Anji menyoroti dampak dari kebiasaan tersebut, di mana para penyanyi seringkali tidak mengenal siapa yang menciptakan lagu yang mereka bawakan, bahkan mungkin tidak tahu nama penciptanya. Salah satu contoh yang dia berikan adalah pengakuan dari Denny Chasmala, penulis lagu “Berharap Tak Berpisah” yang pertama kali dibawakan oleh Reza Artamevia dan kemudian dicover oleh Lyodra.
“Lagu ‘Berharap Tak Berpisah’ yang dibawakan Lyodra pecah banget. Gue seneng liat Lyodra dan bandnya bagus. Tapi ada pertanyaan, Lyodra kenal gue gak ya? Tapi gapapa deh gakenal kan wajar orang belakang panggung. Yang sedih sih, royaltinya performing right gue dapet apa gak. Hahahaha. Nasib. Mungkin lagu itu rezekinya para Penyanyi,” ujar Denny Chasmala yang ditampilkan oleh Anji.
Anji juga memberikan contoh lain, yakni lagu “Rungkad” yang ditulis oleh Vicky Prasetyo dan menjadi hit setelah dibawakan oleh Happy Asmara. Meskipun lagu tersebut berhasil menarik perhatian dan populer, Anji menekankan bahwa keberhasilan sebuah lagu tetap tidak bisa menghapuskan hak dari pencipta lagu.

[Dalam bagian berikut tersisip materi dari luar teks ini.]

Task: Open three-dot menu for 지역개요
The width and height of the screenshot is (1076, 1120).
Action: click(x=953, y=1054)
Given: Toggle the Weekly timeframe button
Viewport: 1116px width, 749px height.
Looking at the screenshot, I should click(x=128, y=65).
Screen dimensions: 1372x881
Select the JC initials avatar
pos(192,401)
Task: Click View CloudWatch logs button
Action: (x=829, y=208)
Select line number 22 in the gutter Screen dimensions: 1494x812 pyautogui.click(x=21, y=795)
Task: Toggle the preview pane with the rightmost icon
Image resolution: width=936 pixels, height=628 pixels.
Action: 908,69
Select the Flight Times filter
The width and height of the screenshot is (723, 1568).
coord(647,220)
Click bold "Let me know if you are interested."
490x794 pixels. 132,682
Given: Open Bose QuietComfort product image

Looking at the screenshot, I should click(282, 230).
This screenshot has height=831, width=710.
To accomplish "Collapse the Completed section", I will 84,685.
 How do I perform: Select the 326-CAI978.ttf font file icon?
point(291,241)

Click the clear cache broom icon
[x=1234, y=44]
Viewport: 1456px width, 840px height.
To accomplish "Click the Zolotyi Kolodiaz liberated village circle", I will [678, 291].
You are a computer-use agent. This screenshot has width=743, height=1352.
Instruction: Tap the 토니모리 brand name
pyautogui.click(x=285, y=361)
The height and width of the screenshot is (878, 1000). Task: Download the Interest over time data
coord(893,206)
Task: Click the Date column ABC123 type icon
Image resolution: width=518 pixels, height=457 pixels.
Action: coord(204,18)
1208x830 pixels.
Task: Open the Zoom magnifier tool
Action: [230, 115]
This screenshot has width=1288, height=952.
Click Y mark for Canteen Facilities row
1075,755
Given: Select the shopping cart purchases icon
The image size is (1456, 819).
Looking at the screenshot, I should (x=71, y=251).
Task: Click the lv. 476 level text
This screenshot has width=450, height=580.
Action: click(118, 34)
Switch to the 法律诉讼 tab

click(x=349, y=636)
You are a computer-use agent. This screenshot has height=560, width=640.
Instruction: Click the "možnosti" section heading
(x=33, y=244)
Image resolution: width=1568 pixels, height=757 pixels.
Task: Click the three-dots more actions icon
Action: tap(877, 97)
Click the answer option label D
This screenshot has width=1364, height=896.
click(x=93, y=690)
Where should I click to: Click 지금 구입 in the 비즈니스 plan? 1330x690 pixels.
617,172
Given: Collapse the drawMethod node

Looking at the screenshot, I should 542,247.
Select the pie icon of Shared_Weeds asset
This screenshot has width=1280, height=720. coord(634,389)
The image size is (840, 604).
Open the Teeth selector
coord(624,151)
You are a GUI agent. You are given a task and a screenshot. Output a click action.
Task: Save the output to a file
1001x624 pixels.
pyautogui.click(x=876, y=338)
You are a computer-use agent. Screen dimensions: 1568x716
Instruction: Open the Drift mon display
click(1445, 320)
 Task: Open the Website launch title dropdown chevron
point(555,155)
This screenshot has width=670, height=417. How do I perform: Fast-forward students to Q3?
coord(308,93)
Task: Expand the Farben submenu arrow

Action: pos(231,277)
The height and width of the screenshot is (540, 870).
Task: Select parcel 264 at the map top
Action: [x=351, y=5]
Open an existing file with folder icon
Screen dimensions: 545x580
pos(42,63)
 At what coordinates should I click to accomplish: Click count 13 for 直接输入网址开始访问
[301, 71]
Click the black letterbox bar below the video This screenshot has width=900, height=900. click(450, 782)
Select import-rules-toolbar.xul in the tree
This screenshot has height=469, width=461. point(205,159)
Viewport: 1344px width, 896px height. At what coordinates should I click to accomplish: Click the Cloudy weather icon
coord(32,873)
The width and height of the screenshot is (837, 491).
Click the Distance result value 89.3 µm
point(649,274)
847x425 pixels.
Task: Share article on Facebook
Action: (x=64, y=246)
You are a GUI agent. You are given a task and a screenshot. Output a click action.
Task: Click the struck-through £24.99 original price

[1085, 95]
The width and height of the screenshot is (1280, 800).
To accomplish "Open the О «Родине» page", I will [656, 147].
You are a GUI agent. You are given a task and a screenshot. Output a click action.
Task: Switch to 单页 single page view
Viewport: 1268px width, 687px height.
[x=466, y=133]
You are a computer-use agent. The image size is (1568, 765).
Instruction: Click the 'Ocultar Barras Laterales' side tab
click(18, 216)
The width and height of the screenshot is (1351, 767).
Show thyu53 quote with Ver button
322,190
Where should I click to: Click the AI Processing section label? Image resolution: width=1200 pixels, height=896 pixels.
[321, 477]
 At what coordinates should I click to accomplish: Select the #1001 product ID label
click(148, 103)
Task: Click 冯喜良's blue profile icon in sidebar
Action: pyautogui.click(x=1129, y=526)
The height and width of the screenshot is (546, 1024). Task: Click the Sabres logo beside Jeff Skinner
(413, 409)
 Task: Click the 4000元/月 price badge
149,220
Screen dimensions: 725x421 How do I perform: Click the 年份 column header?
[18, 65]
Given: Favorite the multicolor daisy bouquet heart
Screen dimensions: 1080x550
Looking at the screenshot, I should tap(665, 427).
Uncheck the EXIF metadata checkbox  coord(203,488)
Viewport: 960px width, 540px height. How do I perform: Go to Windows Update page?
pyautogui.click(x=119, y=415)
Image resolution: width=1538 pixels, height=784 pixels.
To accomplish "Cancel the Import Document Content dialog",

“Benar. Lagu dan Penyanyi itu jodoh-jodohan. Belum tentu sebuah lagu akan hits jika dibawakan sendiri oleh Pencipta lagunya, atau tidak di-cover Penyanyi lain. ‘Rungkad’ belum tentu semeledak itu hingga dibawakan di Upacara Kemerdekaan RI, jika tidak di-cover oleh Happy Asmara. Tapi, faktor itu tidak bisa menghilangkan hak dari Pencipta lagunya,” ujar Anji.
Namun, Anji juga menekankan bahwa dalam hal ini, penyanyi bukanlah pihak yang bersalah. Sebaliknya, kebiasaan yang sudah diwariskan di industri musik menjadi masalah utama yang harus diperbaiki.
“Ironis kan ketika Penyanyinya kaya raya dari meledaknya sebuah lagu, sementara Pencipta lagunya tidak mendapat apa-apa. Dalam hal ini empati sangat diperlukan,” jelas Anji, seraya menambahkan, “Apakah Happy Asmara salah? TIDAK. Tapi KEBIASAAN yang diwarisi lah yang salah.”
Melalui unggahan ini, Anji mengajak semua pihak untuk berpikir dengan jernih dan mencari solusi bersama guna menciptakan ekosistem musik Indonesia yang lebih adil dan berkelanjutan bagi semua pihak, baik penyanyi maupun penulis lagu.
Anji berharap agar seluruh elemen industri musik Indonesia dapat memahami pentingnya menghargai peran masing-masing dalam menciptakan karya musik, sehingga masalah terkait royalti dan hak cipta bisa diselesaikan dengan lebih baik di masa depan.